== Set exercise A ==
In the bug report, which package copies kernel modules from the initramfs to the real root?
== Set exercise B ==
Continue the bug report about the iSCSI systemd services from the point where it stops.

== Passage ==
Start

[2.5] iSCSI systemd services fails and blocks for 1 min 30 seconds

Bug #1792905 reported by Blake Rouse on 2018-09-17
16
This bug affects 2 people
Affects Status Importance Assigned to Milestone
MAAS
High
Unassigned
cloud-images
Critical
Unassigned
cloud-initramfs-tools (Ubuntu)
High
Unassigned
Xenial
High
Scott Moser
Bionic
High
Scott Moser
Cosmic
High
Unassigned
livecd-rootfs (Ubuntu)
Undecided
Unassigned
Xenial
Undecided
Unassigned
Bionic
Undecided
Unassigned
Cosmic
Undecided
Unassigned
open-iscsi (Ubuntu)
Low
Unassigned
Xenial
Low
Unassigned
Bionic
Low
Unassigned
Cosmic
Low
Unassigned

Bug Description

[Impact]

 * Affects environments where the base image is read-only but kernel modules are copied from the initramfs to the real root via cloud-initramfs-copymods package.

 * This affects users of our stable release images available from http://cloud-images.ubuntu.com.

 * The attached fixes ensure /lib/modules always exists by creating it explicitly instead of relying on it to come from a package.

[Test Case]

 * Download http://cloud-images.ubuntu.com/bionic/current/bionic-server-cloudimg-amd64.squashfs

 * Unpack it via `sudo unsquashfs bionic-server-cloudimg-amd64.squashfs`

 * Inspect the unpacked root filesystem and find that '/lib/modules' is missing.

End

== Data excerpt ==

Start

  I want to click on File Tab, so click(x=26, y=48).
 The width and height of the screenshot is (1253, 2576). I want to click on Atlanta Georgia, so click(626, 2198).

End

== Task answer A ==
The cloud-initramfs-copymods package.

== Task answer B ==
 * Install local build scripts as described at https://github.com/chrisglass/ubuntu-old-fashioned (note: you will need ubuntu-old-fashioned master for cosmic)

* Re-build the images using the updated livecd-rootfs package.

* Unpack the resulting livecd.ubuntu-cpc.squashfs artifact using unsquashfs again.

* Inspect the unpacked root filesystem and find that '/lib/modules' exists.

* It is pure luck that package purges which are done analogously in Cosmic image builds do not remove '/lib/modules', hence this fix is introduced there, as well.

* Xenial is not affected.

* Test builds were carried out for Cosmic and Bionic with the expected results.

[Regression Potential]

 * This is a fix to a regression. The existence of the directory had previously been ensured, but the mkdir call got lost in recent re-factoring. See also:

https://bazaar.launchpad.net/~ubuntu-core-dev/livecd-rootfs/bionic-proposed/revision/1678

https://bazaar.launchpad.net/~ubuntu-core-dev/livecd-rootfs/trunk/revision/1681

 * Packaging tools should not take offense at the existence of a directory, even if it was not part of a package. So potential for unforseeable regressions is very low.

===ORIGINAL BUG DESCRIPTION===

Let me first start with saying MAAS is *not* using iSCSI anymore and is *NOT* in this case either.

For some reason now using enlistment, commissioning, and deploying the ephemeral environment will block for 1 min 30 seconds waiting for the iSCSI daemon to succeed, which it never does.

This increases the boot time drastically.

Related branches

no longer affects: open-iscsi
Blake Rouse (blake-rouse) wrote :

Here is the output log:

http://paste.ubuntu.com/p/KfTWC5ghwR/

You can't really see the iSCSI error in the console log.

Scott Moser (smoser) wrote :

See bug 1543204 for more information.

The change that caused this regression was in ubuntu released bionic images.
Between 20180831 and 20180911 the /lib/modules directory disappeared.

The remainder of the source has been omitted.